§ TO BE DONE
Format the lines of the material below as a numbered list, omitting any blank lines.

§ RECORD EXTRACTS
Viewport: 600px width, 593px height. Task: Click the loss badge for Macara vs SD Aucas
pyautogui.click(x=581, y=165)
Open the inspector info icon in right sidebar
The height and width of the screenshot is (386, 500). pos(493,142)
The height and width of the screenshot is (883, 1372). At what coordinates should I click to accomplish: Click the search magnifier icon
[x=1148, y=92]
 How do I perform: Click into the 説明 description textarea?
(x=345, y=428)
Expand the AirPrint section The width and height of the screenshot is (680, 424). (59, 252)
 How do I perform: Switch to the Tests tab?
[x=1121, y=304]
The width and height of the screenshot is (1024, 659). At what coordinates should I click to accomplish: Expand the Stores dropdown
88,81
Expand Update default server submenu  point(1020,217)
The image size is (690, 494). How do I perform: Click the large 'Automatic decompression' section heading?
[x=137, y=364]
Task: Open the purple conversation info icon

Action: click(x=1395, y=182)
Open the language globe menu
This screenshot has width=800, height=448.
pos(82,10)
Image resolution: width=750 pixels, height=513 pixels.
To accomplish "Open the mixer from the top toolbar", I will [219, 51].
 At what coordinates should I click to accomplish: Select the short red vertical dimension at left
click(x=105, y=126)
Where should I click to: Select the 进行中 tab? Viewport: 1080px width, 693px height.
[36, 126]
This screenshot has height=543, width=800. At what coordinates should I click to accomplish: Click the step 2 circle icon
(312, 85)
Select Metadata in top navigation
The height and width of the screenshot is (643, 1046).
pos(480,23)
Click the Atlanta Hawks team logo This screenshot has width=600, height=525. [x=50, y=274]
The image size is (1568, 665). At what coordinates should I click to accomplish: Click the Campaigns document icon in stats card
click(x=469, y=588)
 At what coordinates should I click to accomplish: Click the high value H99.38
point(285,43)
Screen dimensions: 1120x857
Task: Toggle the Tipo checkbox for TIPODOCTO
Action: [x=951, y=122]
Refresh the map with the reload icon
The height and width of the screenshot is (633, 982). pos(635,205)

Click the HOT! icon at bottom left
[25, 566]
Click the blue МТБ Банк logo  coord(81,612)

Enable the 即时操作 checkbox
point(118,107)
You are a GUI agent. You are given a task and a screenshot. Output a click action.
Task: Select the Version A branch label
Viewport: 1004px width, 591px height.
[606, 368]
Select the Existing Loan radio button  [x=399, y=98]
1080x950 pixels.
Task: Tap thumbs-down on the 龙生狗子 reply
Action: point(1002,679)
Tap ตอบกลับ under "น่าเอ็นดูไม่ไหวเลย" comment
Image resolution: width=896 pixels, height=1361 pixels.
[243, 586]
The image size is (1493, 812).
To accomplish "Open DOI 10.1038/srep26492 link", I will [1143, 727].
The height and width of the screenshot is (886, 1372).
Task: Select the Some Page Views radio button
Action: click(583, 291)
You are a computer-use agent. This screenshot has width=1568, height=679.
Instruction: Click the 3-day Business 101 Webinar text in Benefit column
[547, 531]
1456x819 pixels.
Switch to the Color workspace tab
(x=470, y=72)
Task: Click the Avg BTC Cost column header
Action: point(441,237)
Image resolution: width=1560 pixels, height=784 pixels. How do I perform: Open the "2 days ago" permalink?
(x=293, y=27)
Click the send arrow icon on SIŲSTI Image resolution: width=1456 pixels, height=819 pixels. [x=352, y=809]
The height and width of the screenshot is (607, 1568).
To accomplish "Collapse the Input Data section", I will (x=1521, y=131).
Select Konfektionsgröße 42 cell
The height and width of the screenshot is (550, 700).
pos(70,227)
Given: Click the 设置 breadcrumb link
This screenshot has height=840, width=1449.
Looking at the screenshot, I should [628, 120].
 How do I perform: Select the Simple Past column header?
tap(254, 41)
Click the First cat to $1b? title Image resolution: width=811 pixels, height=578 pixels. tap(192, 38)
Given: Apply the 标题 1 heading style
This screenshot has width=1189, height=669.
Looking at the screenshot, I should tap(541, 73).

§ THE REPLY
1. Viewport: 600px width, 593px height. Task: Click the loss badge for Macara vs SD Aucas
2. pyautogui.click(x=581, y=165)
3. Open the inspector info icon in right sidebar
4. The height and width of the screenshot is (386, 500). pos(493,142)
5. The height and width of the screenshot is (883, 1372). At what coordinates should I click to accomplish: Click the search magnifier icon
6. [x=1148, y=92]
7.  How do I perform: Click into the 説明 description textarea?
8. (x=345, y=428)
9. Expand the AirPrint section The width and height of the screenshot is (680, 424). (59, 252)
10.  How do I perform: Switch to the Tests tab?
11. [x=1121, y=304]
12. The width and height of the screenshot is (1024, 659). At what coordinates should I click to accomplish: Expand the Stores dropdown
13. 88,81
14. Expand Update default server submenu  point(1020,217)
15. The image size is (690, 494). How do I perform: Click the large 'Automatic decompression' section heading?
16. [x=137, y=364]
17. Task: Open the purple conversation info icon
18. Action: click(x=1395, y=182)
19. Open the language globe menu
20. This screenshot has width=800, height=448.
21. pos(82,10)
22. Image resolution: width=750 pixels, height=513 pixels.
23. To accomplish "Open the mixer from the top toolbar", I will [219, 51].
24.  At what coordinates should I click to accomplish: Select the short red vertical dimension at left
25. click(x=105, y=126)
26. Where should I click to: Select the 进行中 tab? Viewport: 1080px width, 693px height.
27. [36, 126]
28. This screenshot has height=543, width=800. At what coordinates should I click to accomplish: Click the step 2 circle icon
29. (312, 85)
30. Select Metadata in top navigation
31. The height and width of the screenshot is (643, 1046).
32. pos(480,23)
33. Click the Atlanta Hawks team logo This screenshot has width=600, height=525. [x=50, y=274]
34. The image size is (1568, 665). At what coordinates should I click to accomplish: Click the Campaigns document icon in stats card
35. click(x=469, y=588)
36.  At what coordinates should I click to accomplish: Click the high value H99.38
37. point(285,43)
38. Screen dimensions: 1120x857
39. Task: Toggle the Tipo checkbox for TIPODOCTO
40. Action: [x=951, y=122]
41. Refresh the map with the reload icon
42. The height and width of the screenshot is (633, 982). pos(635,205)
43. Click the HOT! icon at bottom left
44. [25, 566]
45. Click the blue МТБ Банк logo  coord(81,612)
46. Enable the 即时操作 checkbox
47. point(118,107)
48. You are a GUI agent. You are given a task and a screenshot. Output a click action.
49. Task: Select the Version A branch label
50. Viewport: 1004px width, 591px height.
51. [606, 368]
52. Select the Existing Loan radio button  [x=399, y=98]
53. 1080x950 pixels.
54. Task: Tap thumbs-down on the 龙生狗子 reply
55. Action: point(1002,679)
56. Tap ตอบกลับ under "น่าเอ็นดูไม่ไหวเลย" comment
57. Image resolution: width=896 pixels, height=1361 pixels.
58. [243, 586]
59. The image size is (1493, 812).
60. To accomplish "Open DOI 10.1038/srep26492 link", I will [1143, 727].
61. The height and width of the screenshot is (886, 1372).
62. Task: Select the Some Page Views radio button
63. Action: click(583, 291)
64. You are a computer-use agent. This screenshot has width=1568, height=679.
65. Instruction: Click the 3-day Business 101 Webinar text in Benefit column
66. [547, 531]
67. 1456x819 pixels.
68. Switch to the Color workspace tab
69. (x=470, y=72)
70. Task: Click the Avg BTC Cost column header
71. Action: point(441,237)
72. Image resolution: width=1560 pixels, height=784 pixels. How do I perform: Open the "2 days ago" permalink?
73. (x=293, y=27)
74. Click the send arrow icon on SIŲSTI Image resolution: width=1456 pixels, height=819 pixels. [x=352, y=809]
75. The height and width of the screenshot is (607, 1568).
76. To accomplish "Collapse the Input Data section", I will (x=1521, y=131).
77. Select Konfektionsgröße 42 cell
78. The height and width of the screenshot is (550, 700).
79. pos(70,227)
80. Given: Click the 设置 breadcrumb link
81. This screenshot has height=840, width=1449.
82. Looking at the screenshot, I should [628, 120].
83.  How do I perform: Select the Simple Past column header?
84. tap(254, 41)
85. Click the First cat to $1b? title Image resolution: width=811 pixels, height=578 pixels. tap(192, 38)
86. Given: Apply the 标题 1 heading style
87. This screenshot has width=1189, height=669.
88. Looking at the screenshot, I should tap(541, 73).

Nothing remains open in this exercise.